Here’s a rule of thumb that you can follow if you wanna lose excess pounds and set yourself up to keep that weight off long-term: eat for fat loss, lift for muscle gain.
Alright, so retaining and even building muscle via weight lifting and consuming more protein are two ways to increase your metabolism. But there’s another pretty neat way to boost your metabolism.
Move More Every Day
Do you remember a few thousand words ago when I said the most important thing you can do is keep moving your body? Movement that happens outside of scheduled exercise is what science bros call, non-exercise activity thermogenesis.
Non-exercise activity thermogenesis, or NEAT, is the shit you do every day that isn’t exercise. It’s happening right now as you scroll through this email (and while I was typing it). NEAT is all the physical activity you do that isn’t structured exercise:
- Walking to your car
- Swinging your arms
Cleaning your home
According to a study by the American Heart Association, the amount of NEAT you perform every day may be influenced by your environment. If you’re an office worker who sits all day and only gets up to go to the bathroom or leave for the day, you’re not in an ideal place that promotes activity.
But if you’re a janitor, postal worker, or even a doctor or nurse, your NEAT will be far higher as your job requires more activity. The American Heart Association study estimates that NEAT can vary by up to 2,000 calories a day.

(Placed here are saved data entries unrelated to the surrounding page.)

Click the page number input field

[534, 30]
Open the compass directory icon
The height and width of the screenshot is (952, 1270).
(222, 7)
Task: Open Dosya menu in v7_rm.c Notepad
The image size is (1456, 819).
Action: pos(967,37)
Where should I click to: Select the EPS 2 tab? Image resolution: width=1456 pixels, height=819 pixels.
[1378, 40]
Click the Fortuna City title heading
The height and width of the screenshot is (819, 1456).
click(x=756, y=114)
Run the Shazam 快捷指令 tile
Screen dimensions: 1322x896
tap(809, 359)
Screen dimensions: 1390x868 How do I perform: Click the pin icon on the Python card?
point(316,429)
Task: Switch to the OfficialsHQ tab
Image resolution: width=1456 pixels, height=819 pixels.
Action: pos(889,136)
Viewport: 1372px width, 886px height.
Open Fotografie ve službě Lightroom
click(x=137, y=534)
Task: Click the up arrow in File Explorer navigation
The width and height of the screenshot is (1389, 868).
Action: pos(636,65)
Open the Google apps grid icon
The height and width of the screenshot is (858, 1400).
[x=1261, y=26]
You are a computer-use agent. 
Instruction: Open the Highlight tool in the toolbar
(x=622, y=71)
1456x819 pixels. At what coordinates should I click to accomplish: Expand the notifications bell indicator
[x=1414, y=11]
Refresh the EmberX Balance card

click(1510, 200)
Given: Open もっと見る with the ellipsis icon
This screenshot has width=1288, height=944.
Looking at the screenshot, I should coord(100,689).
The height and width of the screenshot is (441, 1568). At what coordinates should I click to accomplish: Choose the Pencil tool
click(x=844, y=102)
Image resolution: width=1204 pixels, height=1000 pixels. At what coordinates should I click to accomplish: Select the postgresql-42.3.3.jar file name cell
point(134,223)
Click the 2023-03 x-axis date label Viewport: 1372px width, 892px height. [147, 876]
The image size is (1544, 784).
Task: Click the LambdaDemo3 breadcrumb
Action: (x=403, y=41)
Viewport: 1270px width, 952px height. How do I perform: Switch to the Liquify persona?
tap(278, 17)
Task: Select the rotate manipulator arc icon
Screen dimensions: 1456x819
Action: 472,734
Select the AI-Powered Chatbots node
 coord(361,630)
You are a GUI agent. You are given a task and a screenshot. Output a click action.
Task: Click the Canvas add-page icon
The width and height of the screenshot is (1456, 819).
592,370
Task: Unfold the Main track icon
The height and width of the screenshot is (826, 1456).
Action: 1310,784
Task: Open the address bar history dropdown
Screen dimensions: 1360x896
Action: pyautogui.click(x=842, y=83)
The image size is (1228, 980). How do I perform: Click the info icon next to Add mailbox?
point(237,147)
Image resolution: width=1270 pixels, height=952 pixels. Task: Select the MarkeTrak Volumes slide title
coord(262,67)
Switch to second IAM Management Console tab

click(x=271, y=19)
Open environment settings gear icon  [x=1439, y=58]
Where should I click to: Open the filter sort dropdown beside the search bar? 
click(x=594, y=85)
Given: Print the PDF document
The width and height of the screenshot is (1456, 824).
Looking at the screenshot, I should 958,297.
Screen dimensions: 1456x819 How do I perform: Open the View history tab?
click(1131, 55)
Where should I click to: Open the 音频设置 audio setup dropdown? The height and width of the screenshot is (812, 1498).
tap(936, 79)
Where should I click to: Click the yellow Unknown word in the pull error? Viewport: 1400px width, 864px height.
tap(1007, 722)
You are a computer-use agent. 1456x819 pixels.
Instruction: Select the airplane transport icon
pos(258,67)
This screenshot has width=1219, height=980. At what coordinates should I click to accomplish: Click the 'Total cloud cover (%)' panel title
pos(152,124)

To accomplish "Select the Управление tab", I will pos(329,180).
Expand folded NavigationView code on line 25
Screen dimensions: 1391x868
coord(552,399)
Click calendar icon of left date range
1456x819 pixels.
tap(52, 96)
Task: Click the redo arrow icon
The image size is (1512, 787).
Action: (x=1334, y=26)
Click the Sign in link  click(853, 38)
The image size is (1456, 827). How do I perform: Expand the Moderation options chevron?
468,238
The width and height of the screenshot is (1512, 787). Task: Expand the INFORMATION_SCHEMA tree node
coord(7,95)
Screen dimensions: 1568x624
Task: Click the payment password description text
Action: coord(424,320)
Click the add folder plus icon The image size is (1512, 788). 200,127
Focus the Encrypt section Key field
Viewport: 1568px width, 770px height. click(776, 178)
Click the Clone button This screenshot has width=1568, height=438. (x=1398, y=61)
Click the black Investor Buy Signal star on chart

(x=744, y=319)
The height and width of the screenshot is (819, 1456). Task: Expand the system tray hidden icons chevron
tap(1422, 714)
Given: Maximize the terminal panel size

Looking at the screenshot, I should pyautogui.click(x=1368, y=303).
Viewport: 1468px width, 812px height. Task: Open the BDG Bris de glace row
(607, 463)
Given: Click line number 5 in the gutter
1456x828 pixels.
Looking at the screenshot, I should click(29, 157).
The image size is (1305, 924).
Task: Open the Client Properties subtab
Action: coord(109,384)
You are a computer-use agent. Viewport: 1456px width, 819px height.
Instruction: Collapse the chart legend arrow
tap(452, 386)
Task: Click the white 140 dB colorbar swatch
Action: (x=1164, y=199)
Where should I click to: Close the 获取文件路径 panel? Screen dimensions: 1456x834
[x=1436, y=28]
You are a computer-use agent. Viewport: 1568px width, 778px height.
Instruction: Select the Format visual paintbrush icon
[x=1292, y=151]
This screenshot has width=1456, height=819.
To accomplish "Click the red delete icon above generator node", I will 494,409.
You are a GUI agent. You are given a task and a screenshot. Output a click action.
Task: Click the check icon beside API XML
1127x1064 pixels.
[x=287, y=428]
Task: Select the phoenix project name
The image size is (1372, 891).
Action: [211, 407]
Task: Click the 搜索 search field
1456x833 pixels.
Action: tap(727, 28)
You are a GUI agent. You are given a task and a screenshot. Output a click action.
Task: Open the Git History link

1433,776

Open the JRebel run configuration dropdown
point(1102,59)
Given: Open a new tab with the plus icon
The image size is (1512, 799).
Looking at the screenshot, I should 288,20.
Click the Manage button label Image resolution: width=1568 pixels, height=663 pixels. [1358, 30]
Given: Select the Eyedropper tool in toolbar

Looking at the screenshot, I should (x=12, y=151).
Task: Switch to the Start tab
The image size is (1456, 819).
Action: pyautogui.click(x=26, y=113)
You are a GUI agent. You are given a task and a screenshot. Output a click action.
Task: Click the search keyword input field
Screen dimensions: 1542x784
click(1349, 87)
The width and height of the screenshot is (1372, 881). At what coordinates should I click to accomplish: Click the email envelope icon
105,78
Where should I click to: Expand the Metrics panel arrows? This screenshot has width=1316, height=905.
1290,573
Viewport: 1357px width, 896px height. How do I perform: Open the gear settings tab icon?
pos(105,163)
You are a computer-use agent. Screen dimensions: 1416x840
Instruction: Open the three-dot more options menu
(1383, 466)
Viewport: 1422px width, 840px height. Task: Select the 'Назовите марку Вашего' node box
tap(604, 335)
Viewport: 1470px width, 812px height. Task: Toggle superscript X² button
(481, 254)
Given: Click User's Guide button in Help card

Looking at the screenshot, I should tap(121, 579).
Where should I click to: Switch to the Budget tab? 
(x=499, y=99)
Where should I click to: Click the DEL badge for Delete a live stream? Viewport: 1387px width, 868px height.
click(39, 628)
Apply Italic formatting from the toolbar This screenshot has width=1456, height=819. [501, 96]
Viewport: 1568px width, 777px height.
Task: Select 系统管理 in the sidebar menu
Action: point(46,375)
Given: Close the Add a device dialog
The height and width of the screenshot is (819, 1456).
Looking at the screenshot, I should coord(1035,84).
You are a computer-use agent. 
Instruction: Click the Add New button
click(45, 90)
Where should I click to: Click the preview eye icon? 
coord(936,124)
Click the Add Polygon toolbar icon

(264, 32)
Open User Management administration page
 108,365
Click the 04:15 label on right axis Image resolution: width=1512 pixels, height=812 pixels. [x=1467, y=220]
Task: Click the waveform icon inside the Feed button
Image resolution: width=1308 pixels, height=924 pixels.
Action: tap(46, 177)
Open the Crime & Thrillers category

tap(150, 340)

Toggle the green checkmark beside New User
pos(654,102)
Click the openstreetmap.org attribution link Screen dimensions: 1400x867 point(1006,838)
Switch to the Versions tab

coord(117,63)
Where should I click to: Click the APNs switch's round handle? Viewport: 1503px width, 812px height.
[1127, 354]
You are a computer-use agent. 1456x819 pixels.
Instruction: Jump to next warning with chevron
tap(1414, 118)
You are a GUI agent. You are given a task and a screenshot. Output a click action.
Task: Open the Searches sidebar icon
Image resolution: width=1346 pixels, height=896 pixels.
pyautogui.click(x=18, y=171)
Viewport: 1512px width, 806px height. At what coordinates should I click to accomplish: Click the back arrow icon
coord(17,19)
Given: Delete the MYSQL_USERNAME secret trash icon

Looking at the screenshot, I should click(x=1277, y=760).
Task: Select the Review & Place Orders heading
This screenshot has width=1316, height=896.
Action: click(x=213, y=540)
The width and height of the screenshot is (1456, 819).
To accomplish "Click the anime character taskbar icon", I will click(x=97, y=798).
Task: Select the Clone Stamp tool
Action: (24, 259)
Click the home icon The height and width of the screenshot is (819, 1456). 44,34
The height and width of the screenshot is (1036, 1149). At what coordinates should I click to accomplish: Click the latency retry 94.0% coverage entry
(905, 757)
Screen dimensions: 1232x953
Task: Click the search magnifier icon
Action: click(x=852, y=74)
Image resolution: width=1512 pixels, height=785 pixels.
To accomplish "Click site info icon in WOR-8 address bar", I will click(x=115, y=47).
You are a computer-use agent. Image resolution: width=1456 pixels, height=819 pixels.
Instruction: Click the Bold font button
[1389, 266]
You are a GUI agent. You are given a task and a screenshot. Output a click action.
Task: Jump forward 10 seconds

Huh. 2,000 calories a day….that sounds familiar. Where have I seen that number before? 2,000 calories is the recommended daily allowance of calories for an adult male by the FDA.
So how can you increase your NEAT even if your environment isn’t conducive to activity?
One way the above study concludes that you can increase NEAT is to get rid of your chair and use a standing desk. Even swapping between standing and sitting (as I’m doing while typing this) counts. You could also hold meetings with colleagues while everyone takes a walk. Or heck, here’s a great excuse to get a dog and take them for walks.
Here’s another thing to think about, too: if you’re hitting the gym for 60-minutes 3x a week, that’s only 180 minutes out of the 10,080 minutes in a week.
Over the week, a daily 20-minute walk could burn ~100 extra calories every day. That’s 700 extra calories a week. In a year, that could equate to 36,000 calories or more.
How could you accomplish this (or at least put yourself on that path)?
Well, you could start by parking further from where you work. You could get off the train one stop earlier. You could walk to the places that are less than a mile from your home. Or hey, why not take the stairs instead of the elevator?
These aren’t giant leaps for fat loss. But small steps taken consistently over time lead to giant leaps forward.
Over the years, I’ve worked with hundreds of clients all over the world. And though they don’t “directly” impact metabolism, getting more sleep and increasing water intake “can” help make your fat-burning more efficient. They don’t necessarily increase your metabolism, per se. But drinking plenty of water keeps your liver operating more efficiently. And insufficient sleep has been shown in this study to increase the food participants consumed. I
n other studies, poor quality sleep has been shown to increase the opportunities to eat food since you’re up longer, as well as disrupting hormones that control appetite. For men, poor sleep can drop your testosterone levels significantly.
At the end of the day, if your goal is fat loss, your nutrition determines whether you’re losing fat or gaining it. And as you lose fat, your metabolism will decrease. But to keep your metabolism higher, and to put yourself in a better position to keep the weight you lose off long-term, make sure you’re lifting weights, eating sufficient amounts of protein, moving your body more throughout the day, and getting quality hours of sleep.